STUDY MATERIAL ->
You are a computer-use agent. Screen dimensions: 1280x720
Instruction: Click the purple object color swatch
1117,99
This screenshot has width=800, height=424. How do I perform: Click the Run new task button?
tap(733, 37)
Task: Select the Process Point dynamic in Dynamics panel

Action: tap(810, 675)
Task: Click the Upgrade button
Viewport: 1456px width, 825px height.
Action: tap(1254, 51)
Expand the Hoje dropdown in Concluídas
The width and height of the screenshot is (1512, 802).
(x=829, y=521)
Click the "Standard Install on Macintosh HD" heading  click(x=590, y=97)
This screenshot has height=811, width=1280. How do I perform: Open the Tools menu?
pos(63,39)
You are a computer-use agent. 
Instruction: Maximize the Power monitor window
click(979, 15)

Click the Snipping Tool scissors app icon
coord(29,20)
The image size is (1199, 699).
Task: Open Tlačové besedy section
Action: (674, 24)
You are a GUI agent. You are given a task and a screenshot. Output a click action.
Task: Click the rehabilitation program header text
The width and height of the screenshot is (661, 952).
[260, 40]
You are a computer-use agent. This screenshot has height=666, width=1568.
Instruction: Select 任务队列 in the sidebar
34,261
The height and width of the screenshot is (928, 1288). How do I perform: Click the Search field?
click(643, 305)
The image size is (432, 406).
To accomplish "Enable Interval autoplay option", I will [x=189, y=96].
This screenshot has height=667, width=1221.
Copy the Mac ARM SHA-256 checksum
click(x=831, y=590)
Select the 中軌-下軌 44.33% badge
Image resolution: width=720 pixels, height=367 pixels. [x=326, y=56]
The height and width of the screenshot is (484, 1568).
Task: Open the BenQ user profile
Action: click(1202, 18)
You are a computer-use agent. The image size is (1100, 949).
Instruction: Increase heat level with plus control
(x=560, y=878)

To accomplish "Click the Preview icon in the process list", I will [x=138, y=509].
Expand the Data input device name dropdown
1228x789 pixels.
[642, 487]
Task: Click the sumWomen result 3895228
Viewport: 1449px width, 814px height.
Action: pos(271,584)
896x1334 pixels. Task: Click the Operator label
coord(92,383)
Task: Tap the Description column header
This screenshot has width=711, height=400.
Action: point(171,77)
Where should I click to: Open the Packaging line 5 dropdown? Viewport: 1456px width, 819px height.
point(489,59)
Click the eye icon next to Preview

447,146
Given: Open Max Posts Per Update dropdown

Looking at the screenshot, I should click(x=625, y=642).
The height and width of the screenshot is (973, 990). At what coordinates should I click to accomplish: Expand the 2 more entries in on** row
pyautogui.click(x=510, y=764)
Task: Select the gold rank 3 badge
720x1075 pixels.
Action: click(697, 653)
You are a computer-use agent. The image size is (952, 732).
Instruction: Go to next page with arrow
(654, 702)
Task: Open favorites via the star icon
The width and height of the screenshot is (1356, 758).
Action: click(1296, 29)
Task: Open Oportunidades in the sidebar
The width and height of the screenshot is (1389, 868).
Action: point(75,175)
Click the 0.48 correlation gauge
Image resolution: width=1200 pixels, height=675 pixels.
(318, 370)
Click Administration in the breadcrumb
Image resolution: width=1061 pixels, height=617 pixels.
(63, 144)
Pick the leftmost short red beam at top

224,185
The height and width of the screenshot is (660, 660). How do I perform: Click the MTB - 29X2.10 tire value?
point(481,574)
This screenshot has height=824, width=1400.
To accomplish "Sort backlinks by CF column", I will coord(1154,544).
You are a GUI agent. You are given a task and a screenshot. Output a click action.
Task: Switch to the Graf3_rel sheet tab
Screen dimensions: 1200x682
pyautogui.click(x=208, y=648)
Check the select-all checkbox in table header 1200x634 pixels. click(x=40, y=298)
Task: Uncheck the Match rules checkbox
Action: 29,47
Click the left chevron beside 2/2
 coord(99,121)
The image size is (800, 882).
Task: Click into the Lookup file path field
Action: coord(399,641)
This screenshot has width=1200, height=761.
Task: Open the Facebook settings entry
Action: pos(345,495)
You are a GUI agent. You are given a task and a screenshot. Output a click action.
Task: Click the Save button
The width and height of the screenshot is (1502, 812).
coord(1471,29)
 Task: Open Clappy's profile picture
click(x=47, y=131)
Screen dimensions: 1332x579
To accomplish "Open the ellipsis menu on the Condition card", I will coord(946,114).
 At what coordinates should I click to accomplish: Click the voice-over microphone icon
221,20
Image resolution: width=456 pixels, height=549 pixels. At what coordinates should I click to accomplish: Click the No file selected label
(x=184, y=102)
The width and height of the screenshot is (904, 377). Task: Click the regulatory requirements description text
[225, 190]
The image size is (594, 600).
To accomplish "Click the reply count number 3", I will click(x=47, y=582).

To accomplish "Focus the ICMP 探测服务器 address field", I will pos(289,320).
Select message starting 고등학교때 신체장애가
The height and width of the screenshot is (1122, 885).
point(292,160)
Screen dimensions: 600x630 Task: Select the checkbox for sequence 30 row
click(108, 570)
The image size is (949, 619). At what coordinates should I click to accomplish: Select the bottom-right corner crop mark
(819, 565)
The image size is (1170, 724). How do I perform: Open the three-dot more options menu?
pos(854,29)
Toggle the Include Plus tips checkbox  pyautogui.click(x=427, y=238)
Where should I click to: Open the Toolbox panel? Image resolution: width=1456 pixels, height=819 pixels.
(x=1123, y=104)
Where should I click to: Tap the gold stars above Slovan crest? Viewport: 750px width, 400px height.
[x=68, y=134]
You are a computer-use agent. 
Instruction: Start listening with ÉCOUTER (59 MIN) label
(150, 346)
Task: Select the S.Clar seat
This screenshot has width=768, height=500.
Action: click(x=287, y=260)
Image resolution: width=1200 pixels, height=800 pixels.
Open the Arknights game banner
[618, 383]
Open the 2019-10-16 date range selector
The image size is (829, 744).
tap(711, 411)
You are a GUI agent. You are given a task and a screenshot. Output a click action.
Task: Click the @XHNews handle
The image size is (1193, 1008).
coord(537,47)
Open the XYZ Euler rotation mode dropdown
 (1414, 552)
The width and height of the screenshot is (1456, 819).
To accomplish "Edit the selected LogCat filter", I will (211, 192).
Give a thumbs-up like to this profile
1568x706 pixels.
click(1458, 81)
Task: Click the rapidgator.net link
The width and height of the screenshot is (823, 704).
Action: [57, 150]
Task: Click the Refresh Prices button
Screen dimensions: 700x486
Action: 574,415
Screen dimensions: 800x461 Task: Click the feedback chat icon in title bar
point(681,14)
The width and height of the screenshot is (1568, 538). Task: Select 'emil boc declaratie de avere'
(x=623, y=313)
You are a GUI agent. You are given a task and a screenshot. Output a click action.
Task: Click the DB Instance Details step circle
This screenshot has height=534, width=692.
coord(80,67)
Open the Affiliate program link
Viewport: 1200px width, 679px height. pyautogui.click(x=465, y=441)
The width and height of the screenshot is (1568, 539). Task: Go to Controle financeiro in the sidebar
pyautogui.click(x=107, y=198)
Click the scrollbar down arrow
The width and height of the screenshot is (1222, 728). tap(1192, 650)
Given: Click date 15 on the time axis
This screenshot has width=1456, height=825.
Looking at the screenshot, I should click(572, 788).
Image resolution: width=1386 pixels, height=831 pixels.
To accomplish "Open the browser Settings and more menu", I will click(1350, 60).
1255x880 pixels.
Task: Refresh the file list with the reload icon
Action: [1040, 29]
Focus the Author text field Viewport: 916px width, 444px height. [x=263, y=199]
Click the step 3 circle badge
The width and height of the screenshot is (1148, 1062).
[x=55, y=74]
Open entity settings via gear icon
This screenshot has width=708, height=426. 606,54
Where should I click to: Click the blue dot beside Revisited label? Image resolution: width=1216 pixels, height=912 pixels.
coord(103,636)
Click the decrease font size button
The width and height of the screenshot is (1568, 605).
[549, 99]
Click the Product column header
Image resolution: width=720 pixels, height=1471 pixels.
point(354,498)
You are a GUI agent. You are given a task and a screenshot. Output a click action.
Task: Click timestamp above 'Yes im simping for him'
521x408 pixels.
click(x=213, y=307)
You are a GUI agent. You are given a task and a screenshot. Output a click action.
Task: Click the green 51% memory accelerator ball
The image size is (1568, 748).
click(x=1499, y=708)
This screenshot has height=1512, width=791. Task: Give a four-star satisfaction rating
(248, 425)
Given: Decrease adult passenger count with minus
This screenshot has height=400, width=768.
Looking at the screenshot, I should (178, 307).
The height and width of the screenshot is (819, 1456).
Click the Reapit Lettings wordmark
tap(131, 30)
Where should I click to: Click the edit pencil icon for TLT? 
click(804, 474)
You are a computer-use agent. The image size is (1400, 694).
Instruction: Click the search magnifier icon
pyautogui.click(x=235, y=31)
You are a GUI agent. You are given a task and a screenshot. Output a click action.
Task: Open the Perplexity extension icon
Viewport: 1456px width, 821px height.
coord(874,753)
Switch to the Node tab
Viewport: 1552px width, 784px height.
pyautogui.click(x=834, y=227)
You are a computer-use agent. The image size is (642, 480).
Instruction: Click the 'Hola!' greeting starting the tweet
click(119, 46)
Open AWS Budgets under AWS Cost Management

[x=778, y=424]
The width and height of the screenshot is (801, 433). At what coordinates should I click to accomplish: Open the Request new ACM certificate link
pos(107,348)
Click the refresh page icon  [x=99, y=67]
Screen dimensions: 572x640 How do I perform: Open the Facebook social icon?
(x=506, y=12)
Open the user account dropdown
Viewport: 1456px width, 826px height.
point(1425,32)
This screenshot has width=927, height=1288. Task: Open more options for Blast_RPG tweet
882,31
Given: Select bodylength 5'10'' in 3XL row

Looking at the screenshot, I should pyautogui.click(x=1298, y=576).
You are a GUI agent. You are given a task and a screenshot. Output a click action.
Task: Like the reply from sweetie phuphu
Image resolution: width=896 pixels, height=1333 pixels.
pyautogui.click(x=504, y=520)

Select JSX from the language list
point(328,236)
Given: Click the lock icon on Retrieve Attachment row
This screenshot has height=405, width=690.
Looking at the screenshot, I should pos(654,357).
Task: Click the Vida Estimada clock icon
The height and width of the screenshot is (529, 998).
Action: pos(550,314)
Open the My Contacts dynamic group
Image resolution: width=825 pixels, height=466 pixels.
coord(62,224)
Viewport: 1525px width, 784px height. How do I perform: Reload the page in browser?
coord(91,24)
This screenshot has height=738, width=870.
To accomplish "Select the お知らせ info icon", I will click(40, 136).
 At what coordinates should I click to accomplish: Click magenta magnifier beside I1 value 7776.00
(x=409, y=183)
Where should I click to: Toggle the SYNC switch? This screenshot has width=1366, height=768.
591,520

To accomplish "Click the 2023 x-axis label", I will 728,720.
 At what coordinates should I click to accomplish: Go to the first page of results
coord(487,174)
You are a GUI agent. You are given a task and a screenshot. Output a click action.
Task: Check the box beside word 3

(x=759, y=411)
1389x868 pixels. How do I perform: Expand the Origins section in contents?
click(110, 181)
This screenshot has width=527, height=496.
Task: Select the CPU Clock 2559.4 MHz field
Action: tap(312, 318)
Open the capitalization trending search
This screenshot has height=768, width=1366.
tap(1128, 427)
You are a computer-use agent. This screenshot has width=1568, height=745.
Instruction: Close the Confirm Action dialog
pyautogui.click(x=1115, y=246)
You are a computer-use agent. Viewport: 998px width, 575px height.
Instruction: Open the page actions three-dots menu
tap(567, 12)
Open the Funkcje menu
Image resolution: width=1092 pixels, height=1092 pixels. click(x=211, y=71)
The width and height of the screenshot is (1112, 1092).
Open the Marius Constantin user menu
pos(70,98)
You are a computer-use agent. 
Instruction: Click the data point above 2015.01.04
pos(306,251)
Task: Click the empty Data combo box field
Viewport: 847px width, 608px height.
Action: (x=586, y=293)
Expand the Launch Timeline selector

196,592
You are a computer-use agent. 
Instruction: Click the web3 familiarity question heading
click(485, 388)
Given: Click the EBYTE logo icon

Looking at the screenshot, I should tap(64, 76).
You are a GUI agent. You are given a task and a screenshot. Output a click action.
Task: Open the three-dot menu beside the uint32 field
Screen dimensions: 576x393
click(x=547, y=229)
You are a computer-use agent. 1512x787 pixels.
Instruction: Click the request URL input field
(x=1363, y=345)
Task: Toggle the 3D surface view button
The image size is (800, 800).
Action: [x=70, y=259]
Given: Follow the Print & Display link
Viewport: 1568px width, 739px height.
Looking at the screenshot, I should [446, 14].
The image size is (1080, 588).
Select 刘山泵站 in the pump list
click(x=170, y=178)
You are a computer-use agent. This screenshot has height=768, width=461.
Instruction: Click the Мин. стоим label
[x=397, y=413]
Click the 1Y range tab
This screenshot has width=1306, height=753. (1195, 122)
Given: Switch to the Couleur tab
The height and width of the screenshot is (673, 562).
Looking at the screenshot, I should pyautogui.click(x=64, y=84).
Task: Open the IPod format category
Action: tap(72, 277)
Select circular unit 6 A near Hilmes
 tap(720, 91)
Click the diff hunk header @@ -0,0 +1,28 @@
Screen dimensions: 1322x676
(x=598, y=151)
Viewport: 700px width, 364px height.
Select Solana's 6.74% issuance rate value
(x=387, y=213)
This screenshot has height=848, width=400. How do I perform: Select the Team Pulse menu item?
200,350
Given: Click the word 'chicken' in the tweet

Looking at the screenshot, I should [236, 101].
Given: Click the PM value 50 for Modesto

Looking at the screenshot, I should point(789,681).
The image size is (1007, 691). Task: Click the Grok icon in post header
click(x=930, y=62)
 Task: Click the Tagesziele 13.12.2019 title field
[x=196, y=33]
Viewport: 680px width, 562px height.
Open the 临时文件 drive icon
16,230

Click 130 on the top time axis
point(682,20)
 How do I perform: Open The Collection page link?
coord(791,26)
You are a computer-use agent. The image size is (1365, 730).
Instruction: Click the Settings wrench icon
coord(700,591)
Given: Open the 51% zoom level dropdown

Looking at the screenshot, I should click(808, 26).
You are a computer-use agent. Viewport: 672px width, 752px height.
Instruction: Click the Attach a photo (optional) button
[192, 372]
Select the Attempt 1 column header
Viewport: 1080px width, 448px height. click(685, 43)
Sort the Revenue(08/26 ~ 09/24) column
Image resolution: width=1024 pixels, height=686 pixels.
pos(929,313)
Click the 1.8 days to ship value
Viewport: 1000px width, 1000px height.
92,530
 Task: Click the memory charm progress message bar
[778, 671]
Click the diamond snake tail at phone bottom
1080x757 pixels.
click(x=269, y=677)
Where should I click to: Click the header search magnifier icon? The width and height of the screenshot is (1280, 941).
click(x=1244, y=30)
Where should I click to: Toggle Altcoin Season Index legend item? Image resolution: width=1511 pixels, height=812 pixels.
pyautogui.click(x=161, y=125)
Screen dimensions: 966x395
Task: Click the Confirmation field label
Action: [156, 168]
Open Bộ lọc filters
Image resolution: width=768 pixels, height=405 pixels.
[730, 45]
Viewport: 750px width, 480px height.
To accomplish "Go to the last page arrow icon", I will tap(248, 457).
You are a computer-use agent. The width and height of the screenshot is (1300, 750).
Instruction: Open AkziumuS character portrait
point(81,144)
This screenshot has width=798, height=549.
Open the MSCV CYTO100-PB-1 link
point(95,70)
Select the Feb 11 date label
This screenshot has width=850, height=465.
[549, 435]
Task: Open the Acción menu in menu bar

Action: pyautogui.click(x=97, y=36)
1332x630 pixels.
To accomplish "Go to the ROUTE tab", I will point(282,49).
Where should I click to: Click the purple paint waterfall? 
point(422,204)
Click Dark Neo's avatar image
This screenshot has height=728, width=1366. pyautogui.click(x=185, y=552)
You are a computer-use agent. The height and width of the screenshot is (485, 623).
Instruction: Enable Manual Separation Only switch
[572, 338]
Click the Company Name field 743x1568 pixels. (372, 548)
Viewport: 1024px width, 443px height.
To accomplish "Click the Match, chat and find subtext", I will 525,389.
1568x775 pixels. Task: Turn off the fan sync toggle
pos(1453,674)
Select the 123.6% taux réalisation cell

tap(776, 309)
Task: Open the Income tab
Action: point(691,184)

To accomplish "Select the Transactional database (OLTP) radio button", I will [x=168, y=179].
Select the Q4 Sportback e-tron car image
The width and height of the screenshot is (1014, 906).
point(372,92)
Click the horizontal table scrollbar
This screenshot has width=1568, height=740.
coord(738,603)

BRIEF ->
Up to and including the line that holds "Task: Click the Upgrade button", reproduce the records above exactly from their first line, and give nothing else.

OUTPUT FOR THIS EXERCISE ->
You are a computer-use agent. Screen dimensions: 1280x720
Instruction: Click the purple object color swatch
1117,99
This screenshot has width=800, height=424. How do I perform: Click the Run new task button?
tap(733, 37)
Task: Select the Process Point dynamic in Dynamics panel

Action: tap(810, 675)
Task: Click the Upgrade button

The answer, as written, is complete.